** Статья **
Тем не менее, мне хочется охладить тот неумеренный энтузиазм, которым наполнена статья Александра Матросова. В Америке сейчас не просто кризис науки, в ней наличествует значительный кризис всех основных сфер жизни: экономики (чудовищный внешний долг, монотонное падение курса доллара, не обеспеченного реальным продуктом), политики (из-за насаждения американского представления о демократии в самых разных уголках планеты с помощью высокоточного оружия), науки (из-за нехватки финансирования, когда страна тратит миллиард долларов в день на усмирение непокорных народов, имеющих об американское модели демократии совсем иное представление). Не случайно почтенная Мадлен Олбрайт, снискавшая славу на поприще поучения России тому, как ей следует жить, в сегодняшнем номере газеты «Вашингтон Пост» говорит почти крамольные для нее прежней слова: «'Нет ядерному оружию', - говорим мы, и обладаем крупнейшим в мире арсеналом. Мы требуем уважать закон и ни во что не ставим женевские конвенции. 'Кто не с нами, тот против нас', - провозглашаем мы и игнорируем влияние наших действий на ситуацию в Турции и на Ближнем Востоке. 'Руки прочь от Ирака', - предупреждаем мы в то время, как наши войска стоят в Багдаде. Мы кричим об угрозе со стороны китайской военщины, тратя при этом на оборону столько же, сколько весь остальной мир. 'Бережно относитесь к будущему', - проповедуем мы и наплевательски относимся к проблеме изменения климата».

** Что нужно сделать **
a – Перечислите основные сферы жизни Америки, в которых, согласно статье, наблюдается кризис.
b – В какой газете, по данным статьи, выступила Мадлен Олбрайт?

** Собранные данные **
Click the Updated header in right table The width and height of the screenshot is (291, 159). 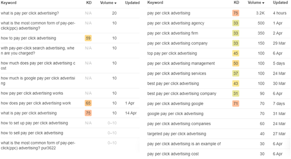click(280, 3)

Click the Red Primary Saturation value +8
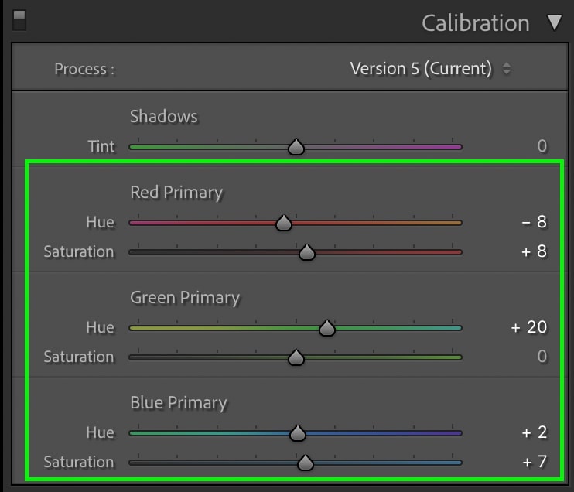[x=534, y=252]
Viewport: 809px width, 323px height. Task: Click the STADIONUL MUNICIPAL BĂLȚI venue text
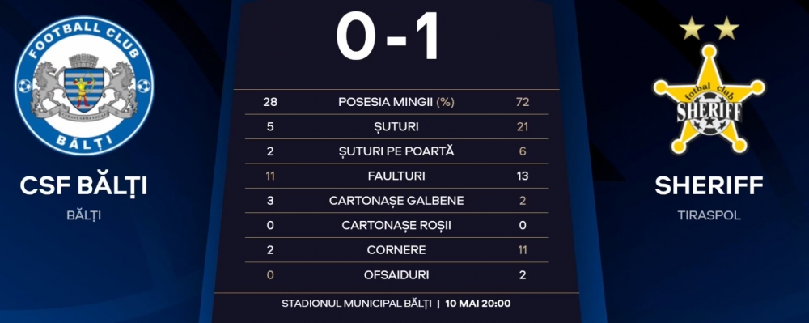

** Ответы по заданиям **
a – Экономика, политика, наука.

b – В газете «Вашингтон Пост».